- _STATED TASK_:
Copy out these rows word for word, without the pictures.
>> Begin RECORDS FOR THIS EXERCISE
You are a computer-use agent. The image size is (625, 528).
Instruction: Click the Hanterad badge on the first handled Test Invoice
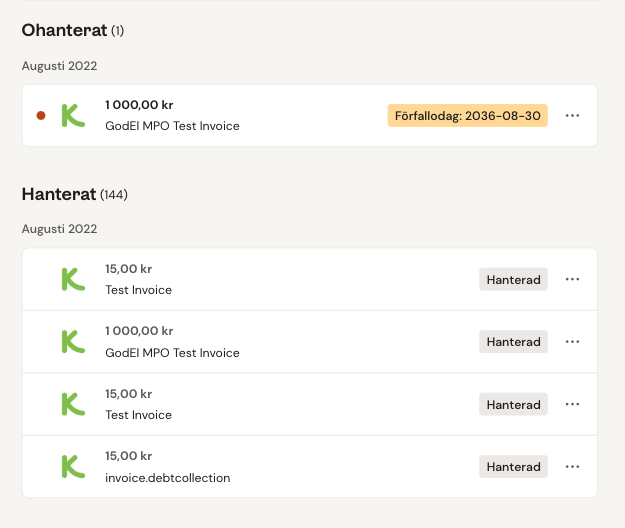pyautogui.click(x=513, y=279)
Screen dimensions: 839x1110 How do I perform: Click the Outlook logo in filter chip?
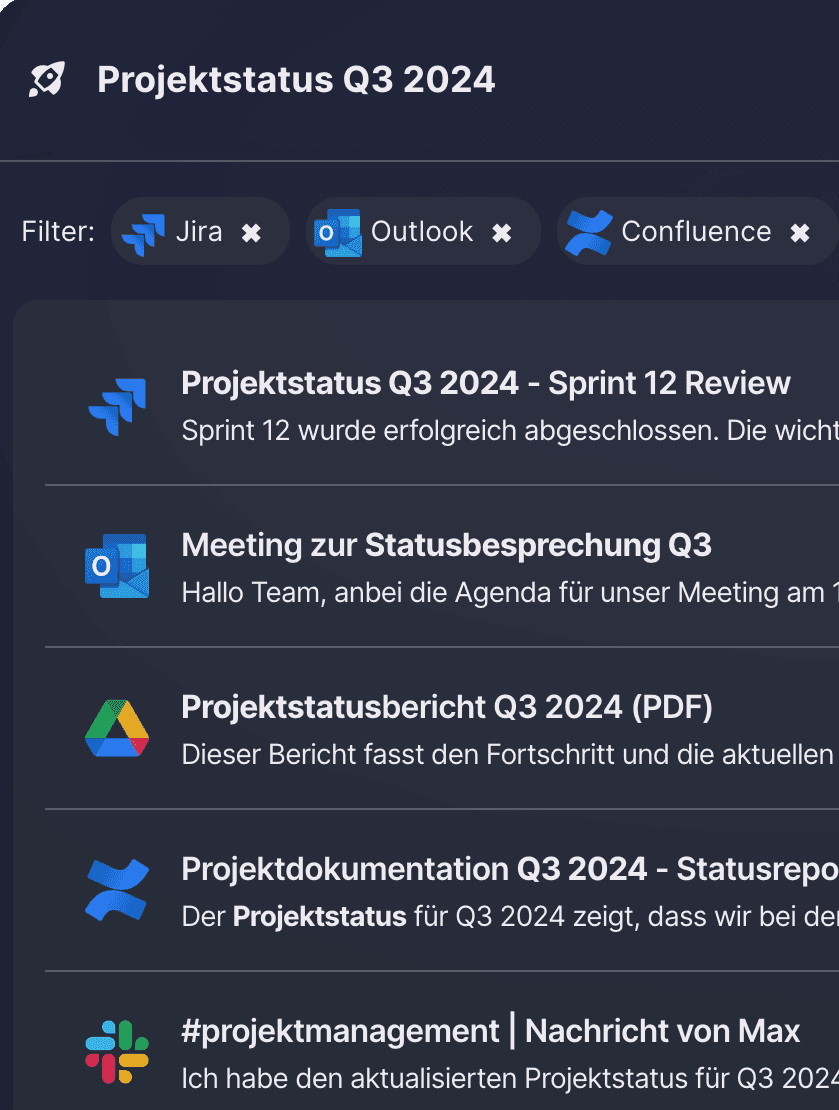[337, 232]
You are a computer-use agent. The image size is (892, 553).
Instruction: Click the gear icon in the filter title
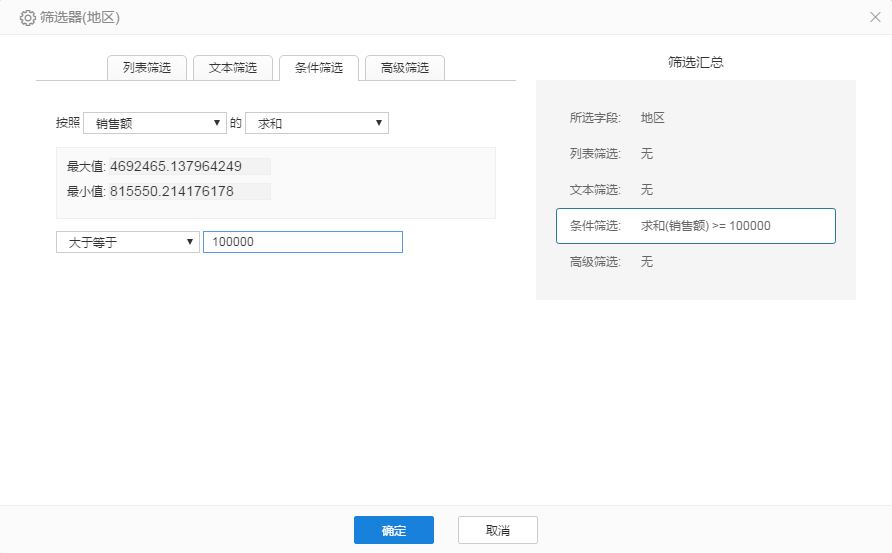pyautogui.click(x=28, y=18)
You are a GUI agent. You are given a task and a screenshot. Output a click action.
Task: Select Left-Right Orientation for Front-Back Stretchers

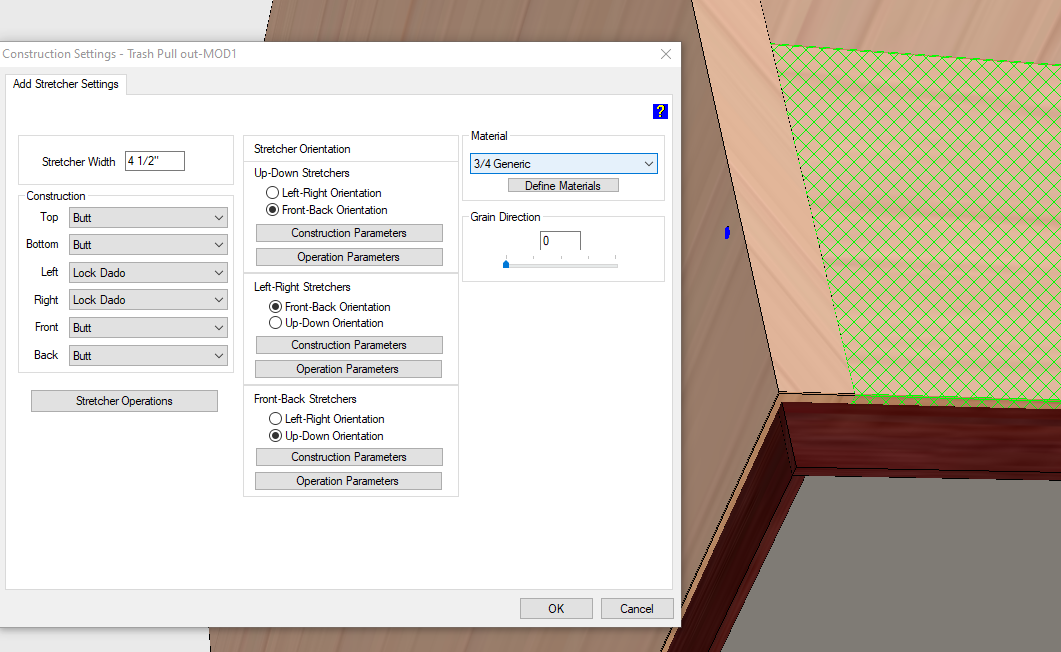pyautogui.click(x=276, y=419)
>> End RECORDS FOR THIS EXERCISE
- _RESULT FOR THIS EXERCISE_:
You are a computer-use agent. The image size is (625, 528).
Instruction: Click the Hanterad badge on the first handled Test Invoice
pyautogui.click(x=513, y=279)
Screen dimensions: 839x1110 How do I perform: Click the Outlook logo in filter chip?
[337, 232]
You are a computer-use agent. The image size is (892, 553).
Instruction: Click the gear icon in the filter title
pyautogui.click(x=28, y=18)
You are a GUI agent. You are given a task and a screenshot. Output a click action.
Task: Select Left-Right Orientation for Front-Back Stretchers

pyautogui.click(x=276, y=419)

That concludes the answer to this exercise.